Des élections en novembre, les caisses vides

Philippe Walkowiak
Philippe Walkowiak - © RTBF

La pandémie recule, la crise politique revient. Le citoyen a presque oublié qu’il n’y a plus de véritable gouvernement depuis le 21 décembre 2018. La Belgique s’apprête à affronter sa pire crise budgétaire depuis la Guerre avec un budget fédéral concocté et adopté à l’automne… 2017 ! Le tout sans gouvernement disposant à cette heure d’une majorité en ce sens : l’équipe Wilmès 2 n’a reçu la confiance que pour gérer la crise liée au coronavirus.

La N-VA ou le chaos ou le chaos avec la N-VA ?

Ce gouvernement Wilmès 2 dispose d’une double date de péremption : le 27 juin pour les pouvoirs spéciaux, mi-septembre pour la confiance des députés.

Depuis le début, le calendrier se trouve balisé. Il n’en reste pas moins que le contrecoup économique et social de la pandémie nécessite un gouvernement fédéral de plein exercice, apte à effectuer des choix politiques comme l’on fait les gouvernements régionaux et communautaires.

Des négociations ont repris. Menées par les deux présidents socialistes. Conclusion lapidaire de Paul Magnette : soit une coalition avec la N-VA, soit des élections à l’automne. Le président du PS voit même l’actuelle Première mener les éventuelles négociations. Chiche ?

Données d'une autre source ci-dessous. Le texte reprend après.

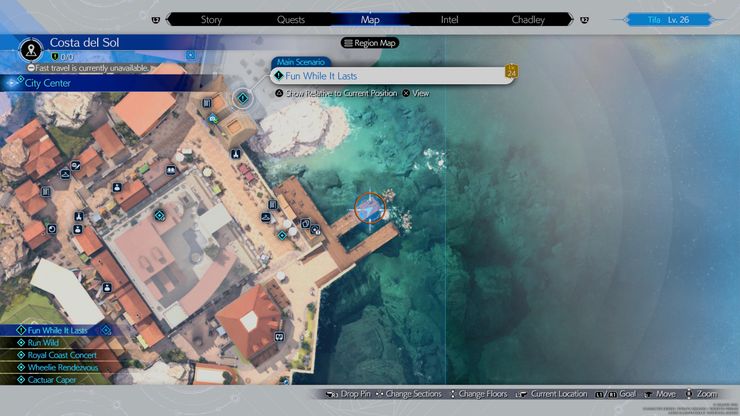
Task: Click the Fun While It Lasts quest banner
Action: (392, 76)
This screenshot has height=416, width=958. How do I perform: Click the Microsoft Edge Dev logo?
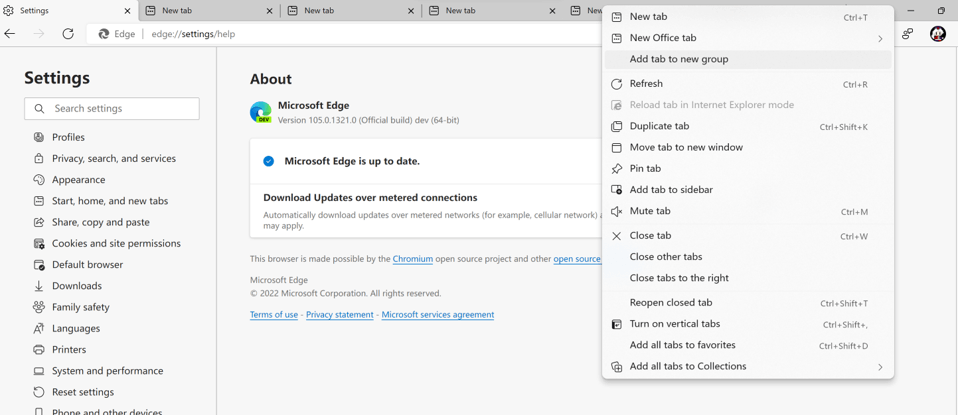pyautogui.click(x=261, y=112)
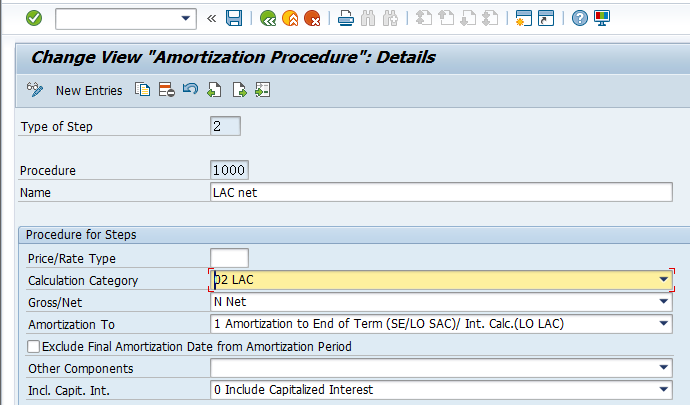
Task: Click the Price/Rate Type input field
Action: (x=229, y=258)
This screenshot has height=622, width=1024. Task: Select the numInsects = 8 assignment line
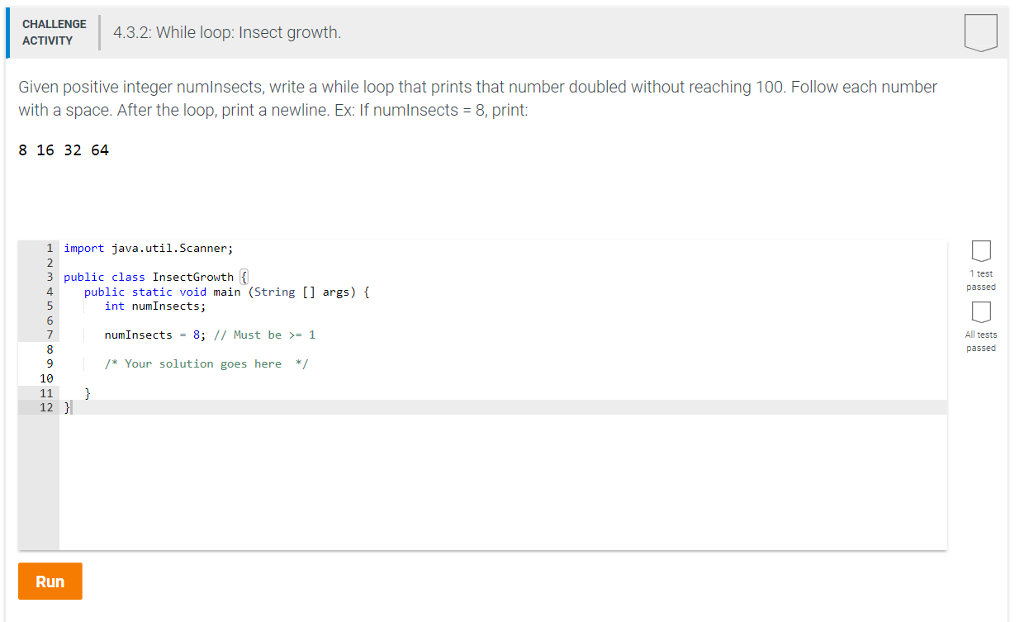pos(155,334)
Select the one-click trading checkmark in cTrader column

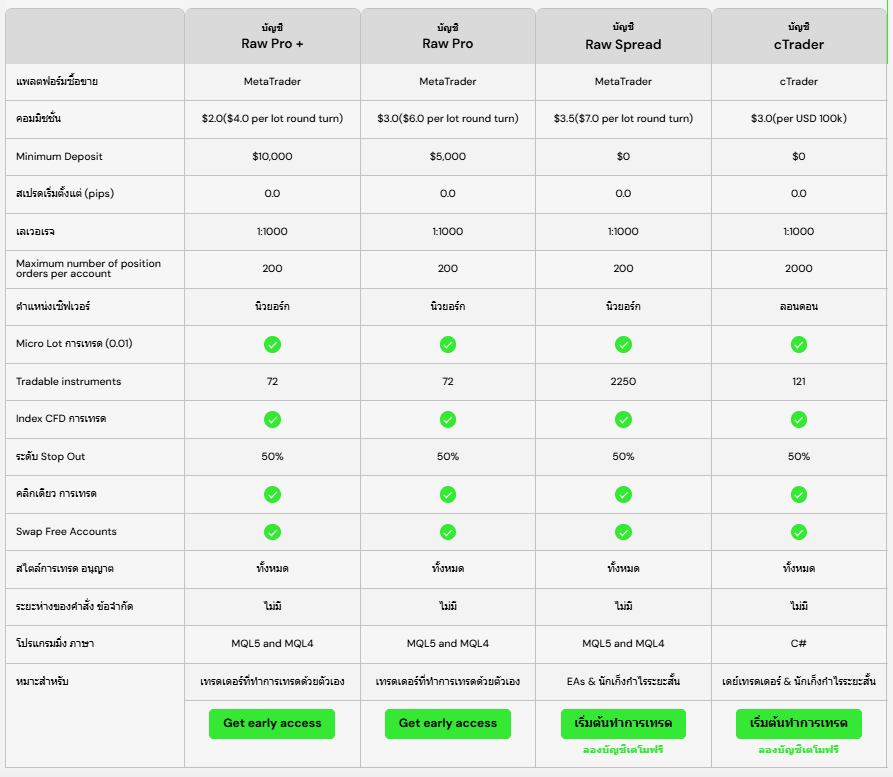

Des élections au milieu du gouffre budgétaire

Paul Magnette insiste : la N-VA ne peut à la fois souhaiter une alliance avec le PS et ignorer le programme de celui-ci. L’inverse est tout aussi vrai. Il faudra passer le cap du bureau de parti qui a déjà fait exploser un premier rapprochement en mars dernier. Avec une FGTB un peu plus rouge et meurtrie, la tâche s’annonce ardue (euphémisme).

De plus, dans cette très hypothétique perspective, les socialistes ne voudront sans doute pas apparaître comme un simple appoint de la coalition Michel sortante.

Avec la N-VA et le MR déjà à bord, les socialistes peuvent faire valoir que l’Open VLD n’est plus nécessaire arithmétiquement, voire exiger une présence écologiste, histoire de se prémunir à gauche.

Mais tous ces beaux calculs ne font pas une politique cohérente dans un pays en déshérence budgétaire : 10% du PIB, aux alentours de 50 milliards de déficit public !

L’impossibilité de s’accorder sur une coalition ET un programme ramènerait ce petit monde aux urnes. Qui en prendra la responsabilité ? Ou coup de bluff socialiste ? L’équation demeure la même depuis des mois.

En effet, s’il n’y a pas de successeur à Wilmès 2 à la mi-septembre que restera-t-il comme perspective de demander aux citoyens de "mieux voter" 40 jours plus tard ? Un dimanche de novembre.

Avec tous les risques que cela comporte.

Danse funeste autour du cratère budgétaire pour un pays devenu ingérable.